Barack Obama should take advantage of this political opportunity created by the ironic remarks of Republicans Governor Palin and Mayor Giuliani and explain how community organizing directly relates to successfully dealing with the serious challenges confronting the United States, including terrorism. Facilitators of and participants in well organized community development initiatives are empowered in such a way that diminishes feelings of alienation and the kind of discontent that can lead to violence.

The Obama campaign ought to make the case that community organizing is the right kind of experience needed at the highest level of decision-making. Non-ideological, pragmatic Republicans that support their party for the very reason it was founded — to better enable the people of states and communities to manage their own affairs — may see that their priorities are better served through the community organizing experience of Barack Obama.

Dr. Yossef Ben-Meir is a professor of sociology at Al Akhawayn University in Ifrane, Morocco, and also president of the High Atlas Foundation, a non-government organization that promotes rural community development in Morocco. The views expressed in this article are the author’s and do not reflect those of Al Akhawayn University and the High Atlas Foundation. Read other articles by Yossef.

3 comments on this article so far ...

Comments RSS feed

  1. Max Shields said on September 6th, 2008 at 12:42pm #

    I try to avoid any intervention in the faux political games between these two war parities.

    Remember Bill Clinton? The Repubs would say something audacious like he’s poisoning his mother and the “sensible” liberals would be all over the place to his defense. This went on through the Monica fornication, upside down kangeroo trial aka impeachment…Meanwhile while the “sensible” liberals rallied to Bill…Bill was bombing the hell out of multiple sovereign nations and the civilians and children who lived there.

    In other words, who cares what these two imperialist war parties say about EACH OTHER? Together they’re killing us!!!

    Btw, community organizing can be a lot of things, but it really doesn’t need Obama (with his very light on results, and fairly meager community organizing resume) to defend it.

  2. Martha said on September 8th, 2008 at 11:04am #

    The article starts off from the mistaken belief that Barack was a “community organizer” when the reality is he sampled it, didn’t like it, admits he was ineffective and high tailed it to Harvard and all the big money that would follow.
    Barack doesn’t represent community organizers and the author’s hysteria is misplaced as a result.
    Calling Barack (or allowing him to call himself) a “community organizer” is the insult.

  3. Deadbeat said on September 8th, 2008 at 7:29pm #

    Barack doesn’t represent community organizers and the author’s hysteria is misplaced as a result.

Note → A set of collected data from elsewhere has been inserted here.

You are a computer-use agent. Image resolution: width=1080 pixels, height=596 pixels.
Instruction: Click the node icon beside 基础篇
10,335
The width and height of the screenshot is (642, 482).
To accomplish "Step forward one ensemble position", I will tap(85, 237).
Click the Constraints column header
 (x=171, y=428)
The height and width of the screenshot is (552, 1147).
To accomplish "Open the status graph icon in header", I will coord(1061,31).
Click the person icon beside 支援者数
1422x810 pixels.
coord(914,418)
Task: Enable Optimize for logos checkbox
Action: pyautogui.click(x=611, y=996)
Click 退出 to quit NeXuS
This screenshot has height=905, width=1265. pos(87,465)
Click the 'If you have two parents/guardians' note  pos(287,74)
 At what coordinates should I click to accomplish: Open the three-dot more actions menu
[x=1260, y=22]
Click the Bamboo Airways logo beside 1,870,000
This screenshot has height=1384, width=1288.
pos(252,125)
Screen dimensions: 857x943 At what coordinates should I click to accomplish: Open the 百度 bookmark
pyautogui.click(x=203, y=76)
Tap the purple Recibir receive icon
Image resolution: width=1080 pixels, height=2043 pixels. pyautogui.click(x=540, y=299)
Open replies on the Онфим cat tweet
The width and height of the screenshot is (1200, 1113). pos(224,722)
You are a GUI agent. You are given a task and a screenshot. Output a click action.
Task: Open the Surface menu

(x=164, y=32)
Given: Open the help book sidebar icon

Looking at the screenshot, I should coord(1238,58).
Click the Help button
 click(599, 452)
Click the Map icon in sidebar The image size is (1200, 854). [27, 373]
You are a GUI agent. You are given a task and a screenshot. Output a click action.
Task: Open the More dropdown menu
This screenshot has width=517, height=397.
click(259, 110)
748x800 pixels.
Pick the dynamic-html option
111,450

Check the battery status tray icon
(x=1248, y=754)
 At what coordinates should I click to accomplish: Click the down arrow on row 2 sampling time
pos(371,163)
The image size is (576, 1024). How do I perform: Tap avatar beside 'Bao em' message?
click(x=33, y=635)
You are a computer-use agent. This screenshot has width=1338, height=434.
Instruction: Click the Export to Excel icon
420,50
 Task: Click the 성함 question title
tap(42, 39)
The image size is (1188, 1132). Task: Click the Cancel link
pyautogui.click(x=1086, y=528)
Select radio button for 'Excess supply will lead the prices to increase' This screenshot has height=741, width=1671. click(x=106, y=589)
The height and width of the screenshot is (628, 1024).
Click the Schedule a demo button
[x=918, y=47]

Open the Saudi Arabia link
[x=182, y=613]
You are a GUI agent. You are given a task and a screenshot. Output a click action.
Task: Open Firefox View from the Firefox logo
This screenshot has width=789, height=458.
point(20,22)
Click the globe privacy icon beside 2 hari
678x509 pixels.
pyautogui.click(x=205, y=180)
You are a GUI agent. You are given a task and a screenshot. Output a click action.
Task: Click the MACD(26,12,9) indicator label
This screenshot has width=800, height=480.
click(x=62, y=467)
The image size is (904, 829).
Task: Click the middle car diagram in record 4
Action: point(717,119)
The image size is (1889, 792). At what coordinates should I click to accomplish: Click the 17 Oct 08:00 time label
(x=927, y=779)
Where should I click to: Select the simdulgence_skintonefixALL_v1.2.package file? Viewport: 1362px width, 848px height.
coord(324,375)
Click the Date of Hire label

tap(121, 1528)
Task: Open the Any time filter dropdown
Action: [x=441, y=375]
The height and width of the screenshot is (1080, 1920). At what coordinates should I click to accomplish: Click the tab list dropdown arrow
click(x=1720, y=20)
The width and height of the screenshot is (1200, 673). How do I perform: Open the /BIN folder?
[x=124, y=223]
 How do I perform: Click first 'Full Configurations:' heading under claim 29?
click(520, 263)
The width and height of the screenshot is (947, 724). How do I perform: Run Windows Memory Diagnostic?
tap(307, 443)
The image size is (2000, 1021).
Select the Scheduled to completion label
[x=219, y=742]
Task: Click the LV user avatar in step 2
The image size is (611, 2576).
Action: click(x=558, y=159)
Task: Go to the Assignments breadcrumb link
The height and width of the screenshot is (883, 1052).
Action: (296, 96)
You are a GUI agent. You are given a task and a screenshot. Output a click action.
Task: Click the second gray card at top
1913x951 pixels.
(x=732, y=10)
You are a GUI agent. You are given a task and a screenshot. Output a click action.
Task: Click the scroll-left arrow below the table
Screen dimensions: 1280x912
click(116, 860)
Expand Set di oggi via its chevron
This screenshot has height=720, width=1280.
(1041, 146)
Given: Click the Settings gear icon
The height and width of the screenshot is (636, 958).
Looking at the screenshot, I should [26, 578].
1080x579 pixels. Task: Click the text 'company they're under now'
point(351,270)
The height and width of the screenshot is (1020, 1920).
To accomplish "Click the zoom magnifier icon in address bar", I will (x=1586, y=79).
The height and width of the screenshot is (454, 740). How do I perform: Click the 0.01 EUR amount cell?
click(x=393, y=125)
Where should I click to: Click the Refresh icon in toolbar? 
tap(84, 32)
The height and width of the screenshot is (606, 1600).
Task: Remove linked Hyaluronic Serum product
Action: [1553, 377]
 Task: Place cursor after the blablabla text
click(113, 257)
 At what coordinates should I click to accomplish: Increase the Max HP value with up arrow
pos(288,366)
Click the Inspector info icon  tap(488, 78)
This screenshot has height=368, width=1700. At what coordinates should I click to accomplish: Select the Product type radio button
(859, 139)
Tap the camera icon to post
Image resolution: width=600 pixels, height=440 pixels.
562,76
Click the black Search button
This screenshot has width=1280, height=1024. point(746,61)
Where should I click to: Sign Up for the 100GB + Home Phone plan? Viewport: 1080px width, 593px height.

    I think this is weak argument to make when MOST Americans never have been engaged in community organizing whether successful or unsuccessful. Clearly many more American have served in the military killing other human beings than they have serving a poor community or any other community even their own. Most folks go to work and come home to do it all over again the next day.

    There are clearly other aspects of Obama’s record that are ripe for criticism but to belittle his work as a community organizer however effective or “ineffective” he was while an organizer is not one of them.

    In the end it actually weakens your argument.